Probably no cricketer has ever won so special a place in the affections of the people.... It is the Jam Sahib's supreme service that through his genius for the English game, he has made the English people familiar with the idea of the Indian as a man of the same affections with our selves, and with capacities beyond ours in directions supposed to be particularly our own. In a word, he is the first Indian who has touched the imagination of our people....
And if India has sought to make herself heard and understood by the people who control her from a long distance away she could not have found a more triumphant missionary than the Jam Sahib, with his smile and his bat. 'Great Indians come to us frequently, men of high scholar ship, rare powers of speech, noble character — the Gokhales, the Bannerjees, the Tagores.
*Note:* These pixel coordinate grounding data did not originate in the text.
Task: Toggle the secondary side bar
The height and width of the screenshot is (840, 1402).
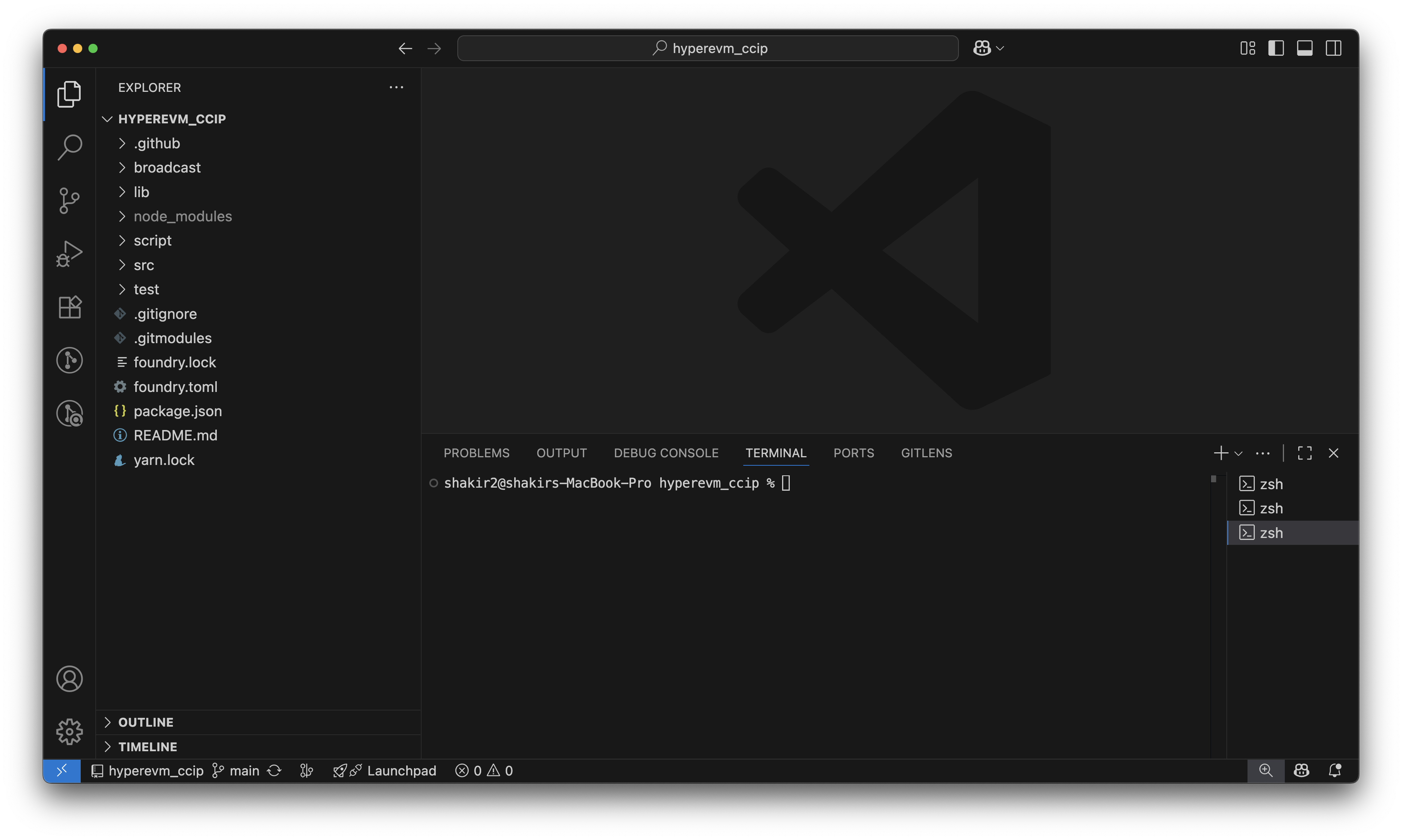Action: coord(1333,48)
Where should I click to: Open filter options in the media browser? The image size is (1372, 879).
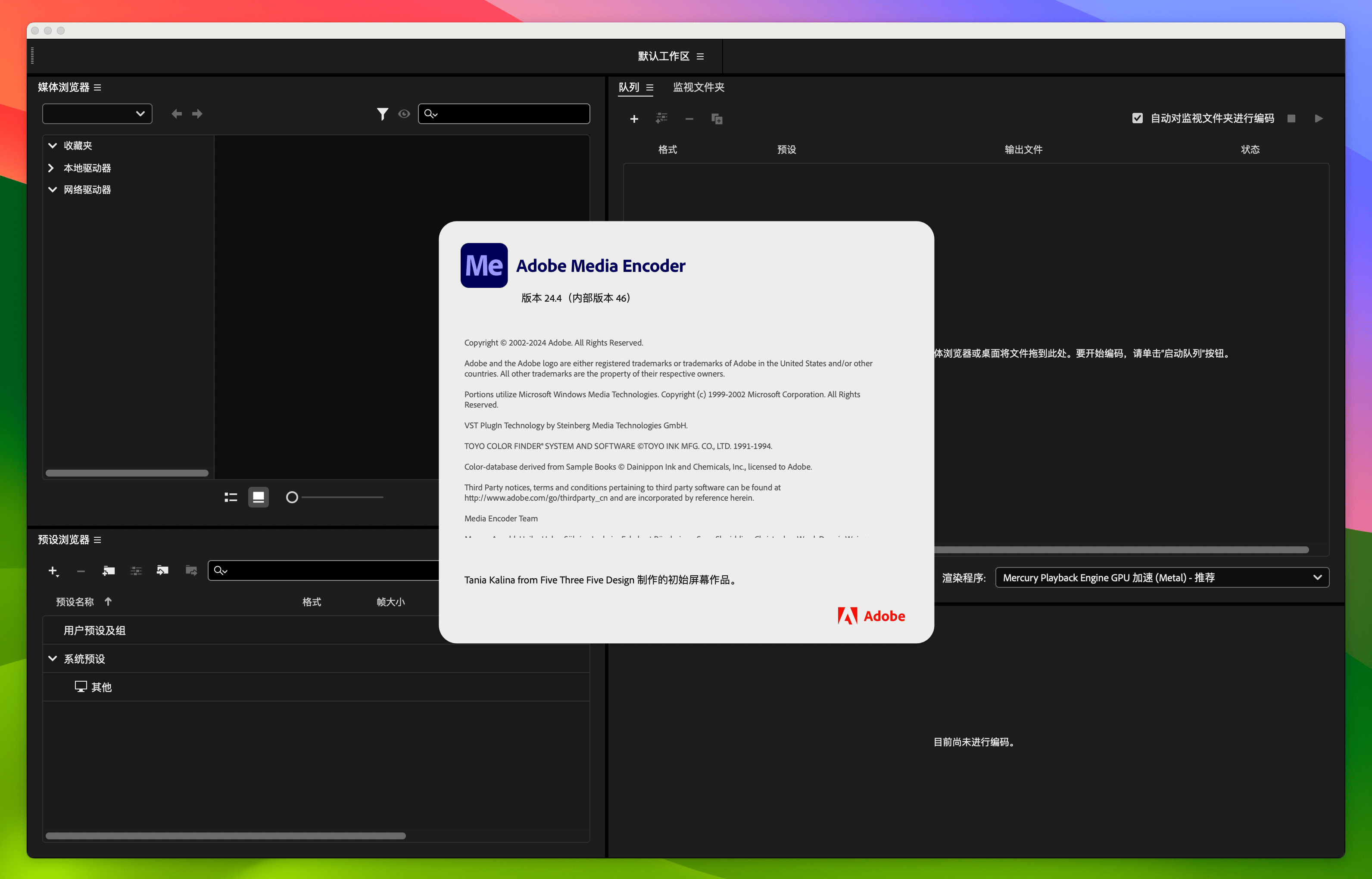[x=383, y=114]
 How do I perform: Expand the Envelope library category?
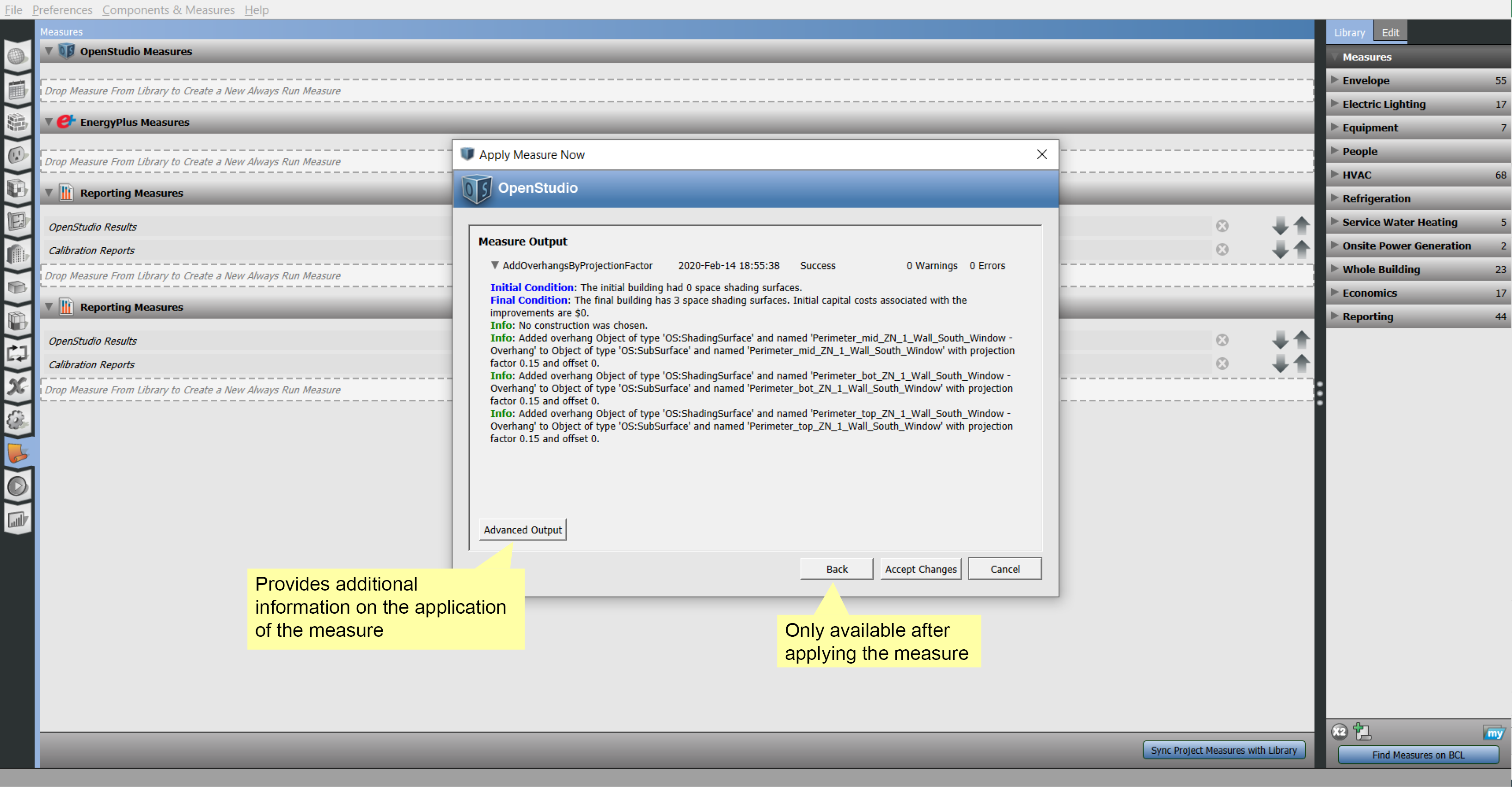click(1335, 80)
They come and they go, unseen and unheard by the mass of the people. The Jam Sahib has brought the East into the heart of our happy holiday crowds, and has taught them to think of it as something human and kind-hearted, and keenly responsive to the joys that appeal to us....
He goes back to his own people — to the little State that he recovered so romantically, and governs as a good Liberal should govern — and the holiday crowds will see him no more. But his name will live in the hearts of hundreds of thousands of British people, to whom he has given happy days and happy memories.